= Stephen Haliczer =

American historian

Stephen Haliczer is an American historian of Spain, Italy, and the Catholic Church during the Early Modern era. He is a professor of history at Northern Illinois University. Haliczer's undergraduate work was done at Bard College and his graduate work at St. Andrews University. His study of Early Modern Spain has received praise from a variety of other historians, such as Joseph Pérez. In his books, Haliczer holds to the structural functionalist school of historical thought.

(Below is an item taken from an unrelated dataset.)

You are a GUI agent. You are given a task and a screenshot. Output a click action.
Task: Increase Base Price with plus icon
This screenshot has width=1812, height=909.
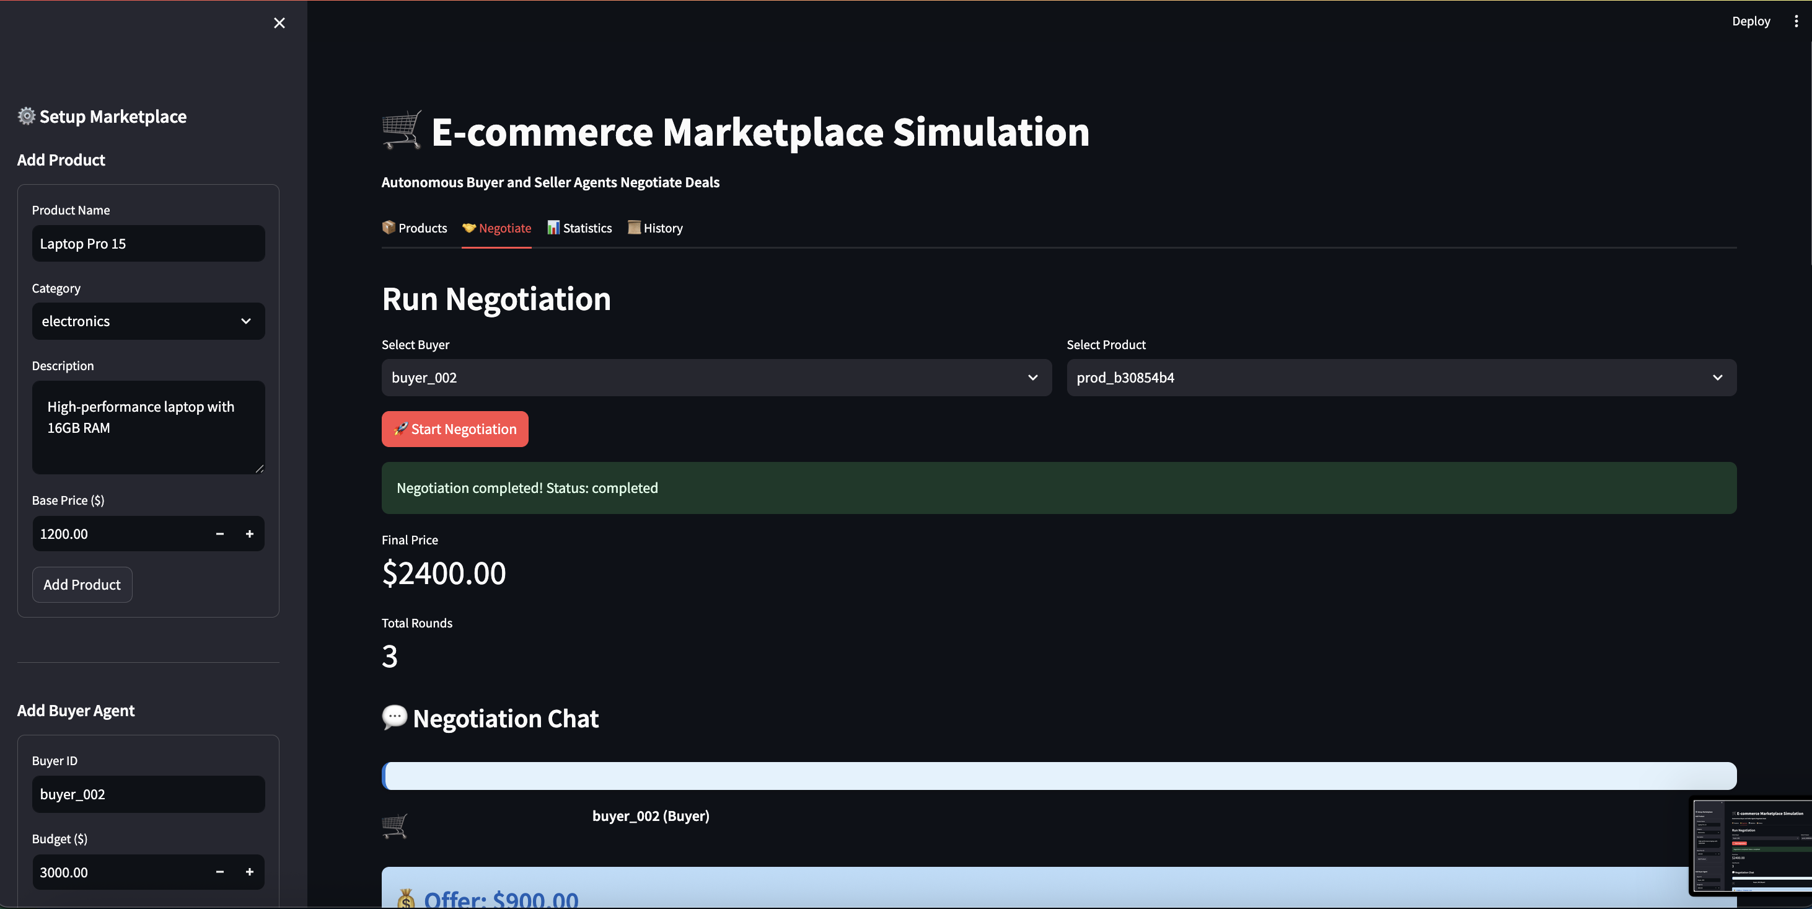[249, 534]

In 2006, he released an educational board game Vatican: Unlock the Secrets of How Men Become Pope. Based on his research, the game attempts to show the process of selecting a Pope as players first maneuver for position, then vie to be named the new Pope upon the previous Pope's death.

==Works==
Books:
- "The Castilian Urban Patriciate and the Jewish Expulsions of 1480-92." (1973)
- "The Comuneros of Castile: The Forging of a Revolution, 1475-1521" (1981)
- "Inquisition and Society in Early Modern Europe" (1986)
- "Inquisition and Society in the Kingdom of Valencia, 1478-1834" (1990)
- "Sexuality in the Confessional: A Sacrament Profaned" (1996)
- "The Jews of Spain and the Expulsion of 1492" (1997) (with coauthor Moshe Lazar)
- "Between Exaltation and Infamy: Female Mystics in the Golden Age of Spain" (2002)

The books concerning the history of Spain have had Spanish-language editions published. Haliczer has written a variety of articles in journals as well.